[start of Provided material]

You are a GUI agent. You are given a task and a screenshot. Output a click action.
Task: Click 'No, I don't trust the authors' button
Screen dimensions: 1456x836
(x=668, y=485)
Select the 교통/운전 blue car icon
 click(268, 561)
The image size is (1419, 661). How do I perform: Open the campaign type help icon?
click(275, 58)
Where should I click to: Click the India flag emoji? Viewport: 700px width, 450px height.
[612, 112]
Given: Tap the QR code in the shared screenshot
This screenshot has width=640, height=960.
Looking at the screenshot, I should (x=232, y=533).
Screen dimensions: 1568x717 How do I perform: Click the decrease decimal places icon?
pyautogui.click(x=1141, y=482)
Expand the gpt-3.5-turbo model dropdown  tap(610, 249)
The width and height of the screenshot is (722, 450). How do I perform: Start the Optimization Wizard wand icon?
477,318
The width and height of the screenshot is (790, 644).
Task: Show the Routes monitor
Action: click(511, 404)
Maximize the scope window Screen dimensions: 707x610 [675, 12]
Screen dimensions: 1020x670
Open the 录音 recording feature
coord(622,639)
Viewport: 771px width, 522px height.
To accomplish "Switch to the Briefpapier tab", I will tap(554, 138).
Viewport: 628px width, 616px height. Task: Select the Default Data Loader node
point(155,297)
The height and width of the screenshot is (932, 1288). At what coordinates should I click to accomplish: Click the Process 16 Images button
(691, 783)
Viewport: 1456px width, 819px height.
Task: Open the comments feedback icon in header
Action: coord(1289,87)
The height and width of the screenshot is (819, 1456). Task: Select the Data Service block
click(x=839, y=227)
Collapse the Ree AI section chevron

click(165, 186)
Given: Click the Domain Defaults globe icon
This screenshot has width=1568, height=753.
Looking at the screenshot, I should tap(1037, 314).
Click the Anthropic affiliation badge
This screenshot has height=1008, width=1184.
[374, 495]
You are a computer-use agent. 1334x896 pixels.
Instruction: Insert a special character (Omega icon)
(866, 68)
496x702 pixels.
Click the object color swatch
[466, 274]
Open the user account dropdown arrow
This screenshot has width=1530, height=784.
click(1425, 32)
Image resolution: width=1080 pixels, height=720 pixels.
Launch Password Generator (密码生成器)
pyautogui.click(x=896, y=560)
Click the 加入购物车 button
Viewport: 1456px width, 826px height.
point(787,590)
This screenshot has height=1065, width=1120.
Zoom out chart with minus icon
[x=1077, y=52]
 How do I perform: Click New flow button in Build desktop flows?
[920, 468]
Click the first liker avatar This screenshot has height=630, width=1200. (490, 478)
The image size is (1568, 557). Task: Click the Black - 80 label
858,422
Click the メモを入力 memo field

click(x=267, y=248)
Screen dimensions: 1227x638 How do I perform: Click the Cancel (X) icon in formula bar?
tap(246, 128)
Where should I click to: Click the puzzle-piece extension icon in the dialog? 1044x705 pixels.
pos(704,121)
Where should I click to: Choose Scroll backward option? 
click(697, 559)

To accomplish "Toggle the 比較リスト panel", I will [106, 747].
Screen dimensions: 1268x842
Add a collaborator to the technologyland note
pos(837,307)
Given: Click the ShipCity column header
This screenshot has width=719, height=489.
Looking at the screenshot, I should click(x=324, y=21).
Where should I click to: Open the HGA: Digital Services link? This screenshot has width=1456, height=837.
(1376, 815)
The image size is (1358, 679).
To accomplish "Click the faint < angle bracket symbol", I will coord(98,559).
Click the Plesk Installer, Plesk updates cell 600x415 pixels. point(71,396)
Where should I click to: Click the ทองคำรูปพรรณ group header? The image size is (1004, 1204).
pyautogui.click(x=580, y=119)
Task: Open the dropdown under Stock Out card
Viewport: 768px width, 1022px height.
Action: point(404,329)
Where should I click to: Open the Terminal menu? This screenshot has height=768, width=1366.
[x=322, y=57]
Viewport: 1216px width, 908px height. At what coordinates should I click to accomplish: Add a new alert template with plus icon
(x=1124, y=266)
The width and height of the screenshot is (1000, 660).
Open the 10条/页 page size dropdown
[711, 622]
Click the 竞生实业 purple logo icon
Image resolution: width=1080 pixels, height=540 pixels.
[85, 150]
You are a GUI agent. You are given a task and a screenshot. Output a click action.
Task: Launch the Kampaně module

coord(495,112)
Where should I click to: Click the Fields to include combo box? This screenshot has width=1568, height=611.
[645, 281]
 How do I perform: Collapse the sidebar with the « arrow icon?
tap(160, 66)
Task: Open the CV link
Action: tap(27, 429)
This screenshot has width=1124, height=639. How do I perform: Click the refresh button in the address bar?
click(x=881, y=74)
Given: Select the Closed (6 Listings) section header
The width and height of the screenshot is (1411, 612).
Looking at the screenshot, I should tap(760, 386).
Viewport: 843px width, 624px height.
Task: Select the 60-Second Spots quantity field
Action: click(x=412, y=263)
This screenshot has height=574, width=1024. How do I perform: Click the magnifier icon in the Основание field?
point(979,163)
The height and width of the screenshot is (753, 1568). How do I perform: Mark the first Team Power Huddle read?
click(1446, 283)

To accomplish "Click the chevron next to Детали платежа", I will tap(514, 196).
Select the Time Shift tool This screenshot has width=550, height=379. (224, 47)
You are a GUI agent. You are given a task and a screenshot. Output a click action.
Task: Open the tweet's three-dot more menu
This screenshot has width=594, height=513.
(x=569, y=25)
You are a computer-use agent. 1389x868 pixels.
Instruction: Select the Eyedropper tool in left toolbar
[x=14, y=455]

[end of Provided material]

Objective: Reproduce the data above, replacing every "Screen dimensions" with "Display size" and leaving everything else unchanged.

Response to this exercise:
You are a GUI agent. You are given a task and a screenshot. Output a click action.
Task: Click 'No, I don't trust the authors' button
Display size: 1456x836
(x=668, y=485)
Select the 교통/운전 blue car icon
 click(268, 561)
The image size is (1419, 661). How do I perform: Open the campaign type help icon?
click(275, 58)
Where should I click to: Click the India flag emoji? Viewport: 700px width, 450px height.
[612, 112]
Given: Tap the QR code in the shared screenshot
This screenshot has width=640, height=960.
Looking at the screenshot, I should (x=232, y=533).
Display size: 1568x717 How do I perform: Click the decrease decimal places icon?
pyautogui.click(x=1141, y=482)
Expand the gpt-3.5-turbo model dropdown  tap(610, 249)
The width and height of the screenshot is (722, 450). How do I perform: Start the Optimization Wizard wand icon?
477,318
The width and height of the screenshot is (790, 644).
Task: Show the Routes monitor
Action: click(511, 404)
Maximize the scope window Display size: 707x610 [675, 12]
Display size: 1020x670
Open the 录音 recording feature
coord(622,639)
Viewport: 771px width, 522px height.
To accomplish "Switch to the Briefpapier tab", I will tap(554, 138).
Viewport: 628px width, 616px height. Task: Select the Default Data Loader node
point(155,297)
The height and width of the screenshot is (932, 1288). At what coordinates should I click to accomplish: Click the Process 16 Images button
(691, 783)
Viewport: 1456px width, 819px height.
Task: Open the comments feedback icon in header
Action: coord(1289,87)
The height and width of the screenshot is (819, 1456). Task: Select the Data Service block
click(x=839, y=227)
Collapse the Ree AI section chevron

click(165, 186)
Given: Click the Domain Defaults globe icon
This screenshot has width=1568, height=753.
Looking at the screenshot, I should tap(1037, 314).
Click the Anthropic affiliation badge
This screenshot has height=1008, width=1184.
[374, 495]
You are a computer-use agent. 1334x896 pixels.
Instruction: Insert a special character (Omega icon)
(866, 68)
496x702 pixels.
Click the object color swatch
[466, 274]
Open the user account dropdown arrow
This screenshot has width=1530, height=784.
click(1425, 32)
Image resolution: width=1080 pixels, height=720 pixels.
Launch Password Generator (密码生成器)
pyautogui.click(x=896, y=560)
Click the 加入购物车 button
Viewport: 1456px width, 826px height.
point(787,590)
This screenshot has height=1065, width=1120.
Zoom out chart with minus icon
[x=1077, y=52]
 How do I perform: Click New flow button in Build desktop flows?
[920, 468]
Click the first liker avatar This screenshot has height=630, width=1200. (490, 478)
The image size is (1568, 557). Task: Click the Black - 80 label
858,422
Click the メモを入力 memo field

click(x=267, y=248)
Display size: 1227x638 How do I perform: Click the Cancel (X) icon in formula bar?
tap(246, 128)
Where should I click to: Click the puzzle-piece extension icon in the dialog? 1044x705 pixels.
pos(704,121)
Where should I click to: Choose Scroll backward option? 
click(697, 559)

To accomplish "Toggle the 比較リスト panel", I will [106, 747].
Display size: 1268x842
Add a collaborator to the technologyland note
pos(837,307)
Given: Click the ShipCity column header
This screenshot has width=719, height=489.
Looking at the screenshot, I should click(x=324, y=21).
Where should I click to: Open the HGA: Digital Services link? This screenshot has width=1456, height=837.
(1376, 815)
The image size is (1358, 679).
To accomplish "Click the faint < angle bracket symbol", I will coord(98,559).
Click the Plesk Installer, Plesk updates cell 600x415 pixels. point(71,396)
Where should I click to: Click the ทองคำรูปพรรณ group header? The image size is (1004, 1204).
pyautogui.click(x=580, y=119)
Task: Open the dropdown under Stock Out card
Viewport: 768px width, 1022px height.
Action: point(404,329)
Where should I click to: Open the Terminal menu? This screenshot has height=768, width=1366.
[x=322, y=57]
Viewport: 1216px width, 908px height. At what coordinates should I click to accomplish: Add a new alert template with plus icon
(x=1124, y=266)
The width and height of the screenshot is (1000, 660).
Open the 10条/页 page size dropdown
[711, 622]
Click the 竞生实业 purple logo icon
Image resolution: width=1080 pixels, height=540 pixels.
[85, 150]
You are a GUI agent. You are given a task and a screenshot. Output a click action.
Task: Launch the Kampaně module

coord(495,112)
Where should I click to: Click the Fields to include combo box? This screenshot has width=1568, height=611.
[645, 281]
 How do I perform: Collapse the sidebar with the « arrow icon?
tap(160, 66)
Task: Open the CV link
Action: tap(27, 429)
This screenshot has width=1124, height=639. How do I perform: Click the refresh button in the address bar?
click(x=881, y=74)
Given: Select the Closed (6 Listings) section header
The width and height of the screenshot is (1411, 612).
Looking at the screenshot, I should tap(760, 386).
Viewport: 843px width, 624px height.
Task: Select the 60-Second Spots quantity field
Action: click(x=412, y=263)
This screenshot has height=574, width=1024. How do I perform: Click the magnifier icon in the Основание field?
point(979,163)
The height and width of the screenshot is (753, 1568). How do I perform: Mark the first Team Power Huddle read?
click(1446, 283)

To accomplish "Click the chevron next to Детали платежа", I will tap(514, 196).
Select the Time Shift tool This screenshot has width=550, height=379. (224, 47)
You are a GUI agent. You are given a task and a screenshot. Output a click action.
Task: Open the tweet's three-dot more menu
This screenshot has width=594, height=513.
(x=569, y=25)
You are a computer-use agent. 1389x868 pixels.
Instruction: Select the Eyedropper tool in left toolbar
[x=14, y=455]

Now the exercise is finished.